What you need to do:
Every entry needs to be repeated exactly, with nothing left out.

Data for processing:
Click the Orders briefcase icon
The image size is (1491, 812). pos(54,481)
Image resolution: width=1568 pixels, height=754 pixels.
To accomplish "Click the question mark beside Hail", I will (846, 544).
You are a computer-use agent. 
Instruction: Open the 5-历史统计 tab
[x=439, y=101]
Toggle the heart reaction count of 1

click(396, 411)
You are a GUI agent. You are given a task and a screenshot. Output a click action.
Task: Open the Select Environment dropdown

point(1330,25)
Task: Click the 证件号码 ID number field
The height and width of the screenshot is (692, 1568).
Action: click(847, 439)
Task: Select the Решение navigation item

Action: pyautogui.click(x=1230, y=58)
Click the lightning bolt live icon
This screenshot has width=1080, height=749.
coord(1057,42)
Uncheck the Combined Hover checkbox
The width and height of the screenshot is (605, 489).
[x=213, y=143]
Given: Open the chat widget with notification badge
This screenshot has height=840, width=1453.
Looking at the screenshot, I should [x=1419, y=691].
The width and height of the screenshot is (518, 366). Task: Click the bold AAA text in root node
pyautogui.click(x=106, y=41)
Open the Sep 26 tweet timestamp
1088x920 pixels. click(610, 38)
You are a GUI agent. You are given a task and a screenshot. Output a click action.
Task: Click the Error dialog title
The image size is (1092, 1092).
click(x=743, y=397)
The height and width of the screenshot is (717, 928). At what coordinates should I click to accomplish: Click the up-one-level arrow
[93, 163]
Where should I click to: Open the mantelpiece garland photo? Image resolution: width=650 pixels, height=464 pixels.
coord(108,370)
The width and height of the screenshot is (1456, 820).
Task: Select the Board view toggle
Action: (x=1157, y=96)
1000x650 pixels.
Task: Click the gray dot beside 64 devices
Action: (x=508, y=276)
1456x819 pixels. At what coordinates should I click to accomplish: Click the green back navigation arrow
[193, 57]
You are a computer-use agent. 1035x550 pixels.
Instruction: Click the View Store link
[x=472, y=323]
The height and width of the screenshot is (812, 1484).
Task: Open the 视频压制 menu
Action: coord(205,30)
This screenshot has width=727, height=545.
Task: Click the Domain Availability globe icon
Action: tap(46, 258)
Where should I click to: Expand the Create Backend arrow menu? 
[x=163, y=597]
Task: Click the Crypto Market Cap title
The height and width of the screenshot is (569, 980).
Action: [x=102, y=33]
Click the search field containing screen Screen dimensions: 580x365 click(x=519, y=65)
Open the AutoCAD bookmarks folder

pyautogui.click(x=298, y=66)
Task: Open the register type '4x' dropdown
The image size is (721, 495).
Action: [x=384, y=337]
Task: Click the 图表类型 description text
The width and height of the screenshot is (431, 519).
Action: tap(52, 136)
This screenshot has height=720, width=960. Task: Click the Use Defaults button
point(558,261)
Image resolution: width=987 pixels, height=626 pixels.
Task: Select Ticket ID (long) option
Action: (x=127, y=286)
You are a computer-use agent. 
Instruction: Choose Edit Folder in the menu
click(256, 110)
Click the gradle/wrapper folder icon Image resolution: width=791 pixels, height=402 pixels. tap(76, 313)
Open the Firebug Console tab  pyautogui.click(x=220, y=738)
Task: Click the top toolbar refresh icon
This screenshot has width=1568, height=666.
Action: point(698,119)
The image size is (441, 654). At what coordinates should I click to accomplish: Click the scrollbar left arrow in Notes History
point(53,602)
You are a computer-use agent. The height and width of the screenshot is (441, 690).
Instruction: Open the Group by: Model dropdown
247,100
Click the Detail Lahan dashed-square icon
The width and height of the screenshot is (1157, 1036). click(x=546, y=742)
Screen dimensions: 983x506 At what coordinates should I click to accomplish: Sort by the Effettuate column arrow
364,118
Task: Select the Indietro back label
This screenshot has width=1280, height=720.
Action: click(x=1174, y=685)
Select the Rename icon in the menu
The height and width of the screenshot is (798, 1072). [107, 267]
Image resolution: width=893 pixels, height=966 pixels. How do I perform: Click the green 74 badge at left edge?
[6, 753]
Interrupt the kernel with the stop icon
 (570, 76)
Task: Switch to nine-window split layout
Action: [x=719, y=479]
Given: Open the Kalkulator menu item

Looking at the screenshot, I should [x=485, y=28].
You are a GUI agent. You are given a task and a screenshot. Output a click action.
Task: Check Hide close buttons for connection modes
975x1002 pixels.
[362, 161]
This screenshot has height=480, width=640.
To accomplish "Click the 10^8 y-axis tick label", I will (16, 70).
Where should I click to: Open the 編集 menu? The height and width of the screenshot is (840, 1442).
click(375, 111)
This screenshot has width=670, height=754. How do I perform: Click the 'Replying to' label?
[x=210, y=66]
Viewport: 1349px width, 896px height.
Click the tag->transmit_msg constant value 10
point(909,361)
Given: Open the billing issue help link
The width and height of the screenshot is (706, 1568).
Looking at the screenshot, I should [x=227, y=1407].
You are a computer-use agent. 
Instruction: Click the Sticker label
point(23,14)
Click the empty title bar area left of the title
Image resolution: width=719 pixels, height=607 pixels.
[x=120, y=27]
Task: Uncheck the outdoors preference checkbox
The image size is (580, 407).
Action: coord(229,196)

Answer to the problem:
Click the Orders briefcase icon
The image size is (1491, 812). pos(54,481)
Image resolution: width=1568 pixels, height=754 pixels.
To accomplish "Click the question mark beside Hail", I will (846, 544).
You are a computer-use agent. 
Instruction: Open the 5-历史统计 tab
[x=439, y=101]
Toggle the heart reaction count of 1

click(396, 411)
You are a GUI agent. You are given a task and a screenshot. Output a click action.
Task: Open the Select Environment dropdown

point(1330,25)
Task: Click the 证件号码 ID number field
The height and width of the screenshot is (692, 1568).
Action: click(847, 439)
Task: Select the Решение navigation item

Action: pyautogui.click(x=1230, y=58)
Click the lightning bolt live icon
This screenshot has width=1080, height=749.
coord(1057,42)
Uncheck the Combined Hover checkbox
The width and height of the screenshot is (605, 489).
[x=213, y=143]
Given: Open the chat widget with notification badge
This screenshot has height=840, width=1453.
Looking at the screenshot, I should [x=1419, y=691].
The width and height of the screenshot is (518, 366). Task: Click the bold AAA text in root node
pyautogui.click(x=106, y=41)
Open the Sep 26 tweet timestamp
1088x920 pixels. click(610, 38)
You are a GUI agent. You are given a task and a screenshot. Output a click action.
Task: Click the Error dialog title
The image size is (1092, 1092).
click(x=743, y=397)
The height and width of the screenshot is (717, 928). At what coordinates should I click to accomplish: Click the up-one-level arrow
[93, 163]
Where should I click to: Open the mantelpiece garland photo? Image resolution: width=650 pixels, height=464 pixels.
coord(108,370)
The width and height of the screenshot is (1456, 820).
Task: Select the Board view toggle
Action: (x=1157, y=96)
1000x650 pixels.
Task: Click the gray dot beside 64 devices
Action: (x=508, y=276)
1456x819 pixels. At what coordinates should I click to accomplish: Click the green back navigation arrow
[193, 57]
You are a computer-use agent. 1035x550 pixels.
Instruction: Click the View Store link
[x=472, y=323]
The height and width of the screenshot is (812, 1484).
Task: Open the 视频压制 menu
Action: coord(205,30)
This screenshot has width=727, height=545.
Task: Click the Domain Availability globe icon
Action: tap(46, 258)
Where should I click to: Expand the Create Backend arrow menu? 
[x=163, y=597]
Task: Click the Crypto Market Cap title
The height and width of the screenshot is (569, 980).
Action: [x=102, y=33]
Click the search field containing screen Screen dimensions: 580x365 click(x=519, y=65)
Open the AutoCAD bookmarks folder

pyautogui.click(x=298, y=66)
Task: Open the register type '4x' dropdown
The image size is (721, 495).
Action: [x=384, y=337]
Task: Click the 图表类型 description text
The width and height of the screenshot is (431, 519).
Action: tap(52, 136)
This screenshot has height=720, width=960. Task: Click the Use Defaults button
point(558,261)
Image resolution: width=987 pixels, height=626 pixels.
Task: Select Ticket ID (long) option
Action: (x=127, y=286)
You are a computer-use agent. 
Instruction: Choose Edit Folder in the menu
click(256, 110)
Click the gradle/wrapper folder icon Image resolution: width=791 pixels, height=402 pixels. tap(76, 313)
Open the Firebug Console tab  pyautogui.click(x=220, y=738)
Task: Click the top toolbar refresh icon
This screenshot has width=1568, height=666.
Action: point(698,119)
The image size is (441, 654). At what coordinates should I click to accomplish: Click the scrollbar left arrow in Notes History
point(53,602)
You are a computer-use agent. The height and width of the screenshot is (441, 690).
Instruction: Open the Group by: Model dropdown
247,100
Click the Detail Lahan dashed-square icon
The width and height of the screenshot is (1157, 1036). click(x=546, y=742)
Screen dimensions: 983x506 At what coordinates should I click to accomplish: Sort by the Effettuate column arrow
364,118
Task: Select the Indietro back label
This screenshot has width=1280, height=720.
Action: click(x=1174, y=685)
Select the Rename icon in the menu
The height and width of the screenshot is (798, 1072). [107, 267]
Image resolution: width=893 pixels, height=966 pixels. How do I perform: Click the green 74 badge at left edge?
[6, 753]
Interrupt the kernel with the stop icon
 (570, 76)
Task: Switch to nine-window split layout
Action: [x=719, y=479]
Given: Open the Kalkulator menu item

Looking at the screenshot, I should [x=485, y=28].
You are a GUI agent. You are given a task and a screenshot. Output a click action.
Task: Check Hide close buttons for connection modes
975x1002 pixels.
[362, 161]
This screenshot has height=480, width=640.
To accomplish "Click the 10^8 y-axis tick label", I will (16, 70).
Where should I click to: Open the 編集 menu? The height and width of the screenshot is (840, 1442).
click(375, 111)
This screenshot has width=670, height=754. How do I perform: Click the 'Replying to' label?
[x=210, y=66]
Viewport: 1349px width, 896px height.
Click the tag->transmit_msg constant value 10
point(909,361)
Given: Open the billing issue help link
The width and height of the screenshot is (706, 1568).
Looking at the screenshot, I should [x=227, y=1407].
You are a computer-use agent. 
Instruction: Click the Sticker label
point(23,14)
Click the empty title bar area left of the title
Image resolution: width=719 pixels, height=607 pixels.
[x=120, y=27]
Task: Uncheck the outdoors preference checkbox
The image size is (580, 407).
Action: coord(229,196)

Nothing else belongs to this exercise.